* _Ihre Aufgaben_
1. Ab welchem Datum soll dem Kläger laut dem Urteilsauszug das Vertragsangebot als vollbeschäftigter Arbeitnehmer unterbreitet werden?
2. Ändern Sie im Urteilsauszug den Abschnitt, der mit den Worten „a) Ein Anspruch“ beginnt, und hören Sie nach „im Urteil zulässig.“ auf. Setzen Sie dabei überall „Richterspruch“ an die Stelle von „Urteil“.

* _Textauszug_
2. Der Hilfsantrag ist begründet.

91

Der Kläger hat Anspruch auf Feststellung, dass die Beklagte verpflichtet ist, dem Kläger ein Vertragsangebot als vollbeschäftigter Arbeitnehmer ab dem 1. August 2009 mit den Arbeitsbedingungen und anzuwendenden tariflichen Regelungen zu unterbreiten, die das Arbeitsverhältnis gehabt hätte, wenn der Kläger ohne Unterbrechung bei der Beklagten weiterbeschäftigt worden wäre.

92

a) Ein Anspruch scheidet nicht deshalb aus, weil das begehrte Vertragsangebot auf einen in der Vergangenheit liegenden Vertragsschluss gerichtet ist. Die rückwirkende Begründung eines Arbeitsverhältnisses durch Urteil, die mit der Fiktion der Abgabe der Angebotserklärung vorbereitet werden soll, ist - wie unter I. der Entscheidungsgründe ausgeführt - zulässig. Erst Recht ist daher eine bloße Feststellung einer solchen Verpflichtung im Urteil zulässig.

93

b) Der Kläger hat Anspruch auf Feststellung einer Verpflichtung der Beklagten zur Abgabe eines entsprechenden Vertragsangebotes durch die Beklagte.

94

Der Anspruch folgt aus dem Vertrag der Parteien zur Abänderung des Auflösungsvertrages vom 30.04.2005 in Verbindung mit dessen Anlage 1, der schuldrechtlichen Vereinbarung vom 8.04.2005.

95

aa) Mit der Frage der Rechtsnatur, der Auslegung und der Wirksamkeit der Regelungen der als Anlage zu einem Auflösungsvertrag eines früheren Arbeitnehmers der Beklagten in Bezug genommenen schuldrechtlichen Vereinbarung vom 8.04.2005 hat sich das BAG in dem den Parteien bekannten Urteil vom 9.02.2011 - 7 AZR 91/10 - beschäftigt. Gegenstand jener Entscheidung ist nicht nur eine wortgleiche sondern die identische schuldrechtliche Vereinbarung, welche als Anlage 1 im Änderungsvertrag der Parteien zum Auflösungsvertrag in Bezug genommen worden ist. Der Rechtsauffassung des BAG zur Auslegung und der Wirksamkeit der Regelungen der schuldrechtlichen Vereinbarung vom 8.04.2005 - im vorliegenden Fall in Verbindung mit dem Vertrag der Parteien zur Abänderung des Auflösungsvertrages vom 30.04.2005 - schließt sich die Kammer voll inhaltlich an.

96

bb) Unter Anwendung der im Urteil des BAG vom 9.02.2011 - 7 AZR 91/10 - aufgestellten Grundsätze liegen die Voraussetzungen des besonderen Rückkehrrechts des Klägers nach § 1 des Änderungsvertrages zum Auflösungsvertrag vom 30.04.2005 in Verbindung mit Nr.1 Buchstabe b, Nr.2 Buchstabe a der schuldrechtlichen Vereinbarung vom 8.04.2005 (im Folgenden: SV) vor:

97

(1) Der Kläger ist früherer Arbeitnehmer der Beklagten i.S. der SV. Er stand in einem Arbeitsverhältnis zu einer der in der schuldrechtlichen Vereinbarung genannten Kabelgesellschaften und war zum 1. Oktober 2002 von der Beklagten aufgrund seines Wechsels in eine der Kabelgesellschaften beurlaubt.

* _Daten zur Auswertung_

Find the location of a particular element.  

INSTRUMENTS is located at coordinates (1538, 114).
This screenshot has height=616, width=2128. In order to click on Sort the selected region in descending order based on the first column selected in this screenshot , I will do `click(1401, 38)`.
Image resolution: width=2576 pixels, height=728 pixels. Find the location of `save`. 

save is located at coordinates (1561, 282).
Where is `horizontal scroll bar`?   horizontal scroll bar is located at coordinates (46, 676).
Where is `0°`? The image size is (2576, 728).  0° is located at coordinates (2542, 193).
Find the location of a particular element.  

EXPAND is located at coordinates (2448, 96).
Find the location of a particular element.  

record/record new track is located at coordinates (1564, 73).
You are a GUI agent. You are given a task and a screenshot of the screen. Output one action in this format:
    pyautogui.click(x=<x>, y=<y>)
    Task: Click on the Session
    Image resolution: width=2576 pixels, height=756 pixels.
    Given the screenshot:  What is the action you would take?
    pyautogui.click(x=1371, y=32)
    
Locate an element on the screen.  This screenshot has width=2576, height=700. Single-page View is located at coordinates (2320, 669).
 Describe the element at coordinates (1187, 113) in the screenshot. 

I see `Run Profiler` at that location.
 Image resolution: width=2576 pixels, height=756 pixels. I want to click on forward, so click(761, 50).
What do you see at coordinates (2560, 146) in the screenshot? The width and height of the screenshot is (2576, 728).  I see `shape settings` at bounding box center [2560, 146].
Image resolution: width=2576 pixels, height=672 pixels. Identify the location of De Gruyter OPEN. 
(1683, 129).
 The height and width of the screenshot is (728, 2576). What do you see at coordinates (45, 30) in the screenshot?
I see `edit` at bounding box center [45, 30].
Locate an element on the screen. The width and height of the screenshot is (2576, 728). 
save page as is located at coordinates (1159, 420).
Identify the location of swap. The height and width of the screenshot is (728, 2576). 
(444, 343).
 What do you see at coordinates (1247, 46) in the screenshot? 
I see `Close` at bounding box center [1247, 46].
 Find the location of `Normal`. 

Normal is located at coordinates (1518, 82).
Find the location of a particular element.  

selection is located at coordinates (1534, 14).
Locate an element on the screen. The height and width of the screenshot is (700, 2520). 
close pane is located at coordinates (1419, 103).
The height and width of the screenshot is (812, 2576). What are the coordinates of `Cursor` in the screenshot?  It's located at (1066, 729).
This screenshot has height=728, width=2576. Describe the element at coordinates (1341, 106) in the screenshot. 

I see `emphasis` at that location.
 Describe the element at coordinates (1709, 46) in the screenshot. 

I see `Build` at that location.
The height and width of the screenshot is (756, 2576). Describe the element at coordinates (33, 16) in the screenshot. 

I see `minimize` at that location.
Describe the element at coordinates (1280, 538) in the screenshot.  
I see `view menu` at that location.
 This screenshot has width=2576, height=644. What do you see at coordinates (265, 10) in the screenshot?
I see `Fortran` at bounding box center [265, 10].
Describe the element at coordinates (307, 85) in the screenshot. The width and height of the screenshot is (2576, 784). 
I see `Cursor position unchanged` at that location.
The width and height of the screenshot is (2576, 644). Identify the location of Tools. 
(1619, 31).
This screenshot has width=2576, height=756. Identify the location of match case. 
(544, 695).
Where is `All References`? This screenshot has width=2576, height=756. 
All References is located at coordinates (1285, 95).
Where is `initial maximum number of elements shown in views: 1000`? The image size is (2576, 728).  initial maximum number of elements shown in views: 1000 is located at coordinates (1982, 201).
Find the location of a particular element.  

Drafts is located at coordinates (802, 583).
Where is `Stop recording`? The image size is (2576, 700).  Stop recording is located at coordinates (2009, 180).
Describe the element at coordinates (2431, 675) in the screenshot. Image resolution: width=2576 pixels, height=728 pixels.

* _Lösungen nach Nummern_
1. Ab dem 1. August 2009.

2.
a) Ein Anspruch scheidet nicht deshalb aus, weil das begehrte Vertragsangebot auf einen in der Vergangenheit liegenden Vertragsschluss gerichtet ist. Die rückwirkende Begründung eines Arbeitsverhältnisses durch Richterspruch, die mit der Fiktion der Abgabe der Angebotserklärung vorbereitet werden soll, ist - wie unter I. der Entscheidungsgründe ausgeführt - zulässig. Erst Recht ist daher eine bloße Feststellung einer solchen Verpflichtung im Richterspruch zulässig.